[TEXTE À LIRE]

----------------

Les salariés les plus âgés connaissent de plus grandes difficultés d’insertion : depuis 2008, le nombre de demandeurs d’emploi séniors a augmenté plus vite que pour les autres tranches d’âge et ce, de manière continue. Et la probabilité de retour à l’emploi des seniors est deux fois plus faible que les autres ; conséquence, les chômeurs de longue durée sont surreprésentés parmi eux.

C’est une injustice. Et face à cette injustice nous devons apporter des solutions à la hauteur des enjeux et répondre concrètement aux problématiques qui se posent aux femmes.

L’enjeu est de taille car si nous ne menons pas ensemble une action efficace et crédible, la reprise économique dont nous commençons à ressentir les effets positifs risque de laisser de côté les plus âgées et les plus fragiles.

Je veux à ce titre saluer l’étude de Force femmes, une étude précieuse et utile sur l’emploi des femmes de plus de 45 ans. Elle permet de croiser les regards de femmes venues d’horizons différents : des femmes de plus de 45 ans éloignées de l’emploi, des DRH d’entreprises et de cabinets de conseil.

Cette étude met en avant un certain nombre de freins aux recrutements qui existent à tous les niveaux :

- Le premier frein, ce sont les stéréotypes qui entretiennent les appréhensions des recruteurs.

----------------

[DONNÉES]

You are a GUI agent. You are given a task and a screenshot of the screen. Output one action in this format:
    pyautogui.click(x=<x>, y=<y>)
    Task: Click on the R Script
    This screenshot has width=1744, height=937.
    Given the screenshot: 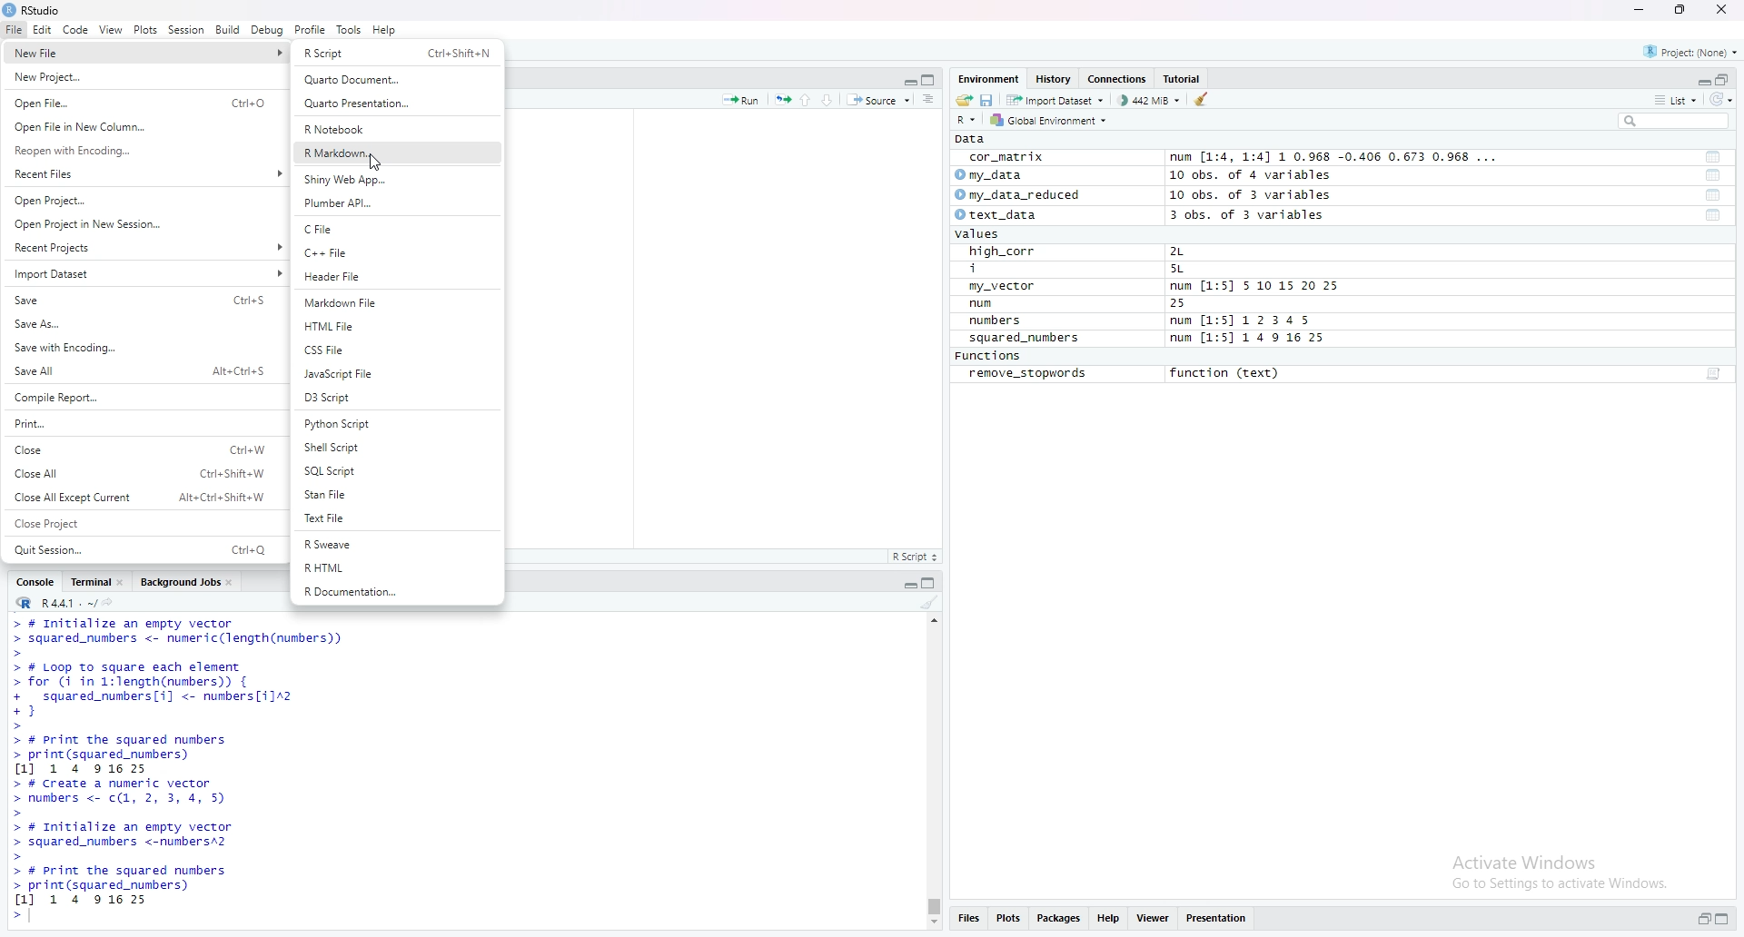 What is the action you would take?
    pyautogui.click(x=916, y=557)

----------------

[OBJECTIFS]
- 1) Renvoyez sans aucune modification le passage du texte sur l'emploi des femmes de plus de 45 ans, depuis "C’est une injustice." jusqu'à "posent aux femmes.".
- 2) Reprenez le texte sur l'emploi des femmes de plus de 45 ans à partir de l'endroit où il s'arrête.

[RÉPONSES PAR TÂCHE]
- 1)
C’est une injustice. Et face à cette injustice nous devons apporter des solutions à la hauteur des enjeux et répondre concrètement aux problématiques qui se posent aux femmes.

- 2)
Il existe une véritable discrimination en matière d’âge et cela participe à exclure les femmes de plus de 45 ans du marché du travail. Notamment en raison des appréhensions en matière d’intégration ou de gestion de différentes classes d’âge dans l’entreprise et de risques de conflits ;

Et au-delà des compétences, on préjuge souvent de l’attitude des femmes et leur capacité d’adaptation à de nouvelles pratiques professionnelles, à l’apprentissage de langues étrangères ou parfois à la maîtrise des nouveaux outils numériques.

- Le deuxième frein, c’est l’autocensure des femmes qui ont intégré les préjugés :

Je sais combien les femmes se projettent moins que les hommes à des postes de responsabilités. Il y a une forme d’autocensure qui empêche les femmes de prendre des responsabilités. Nous devons les y encourager. C’est aussi la responsabilité des entreprises de promouvoir et de valoriser le travail des femmes, à travers des formations adaptées – et notamment en matière de confiance en soi, mais aussi en aménageant les temps de travail.

J’en suis convaincue, c’est une évidence même, et les recruteurs le reconnaissent, les femmes de plus de 45 ans présentent de nombreux atouts : l’expérience, l’autonomie et la capacité de recul.

Aujourd’hui, plus la taille des entreprises est grande, moins les femmes occupent des postes de direction. Ça n’est plus acceptable. Leur représentation au sein de l’entreprise doit nous préoccuper toutes et tous.

A l’image des entreprises privées cotées en bourse et les entreprises publiques ou nous avons exigé, par la loi, l’obligation de 40% de femmes au sein des conseils d’administration et des conseils de surveillance. Nous devons aller plus loin encore.

La mobilisation doit être collective : d’abord de l’Etat mais aussi des entreprises pour déconstruire ces préjugés et ces appréhensions pour défendre l’égalité et l’accès à l’emploi pour toutes et tous.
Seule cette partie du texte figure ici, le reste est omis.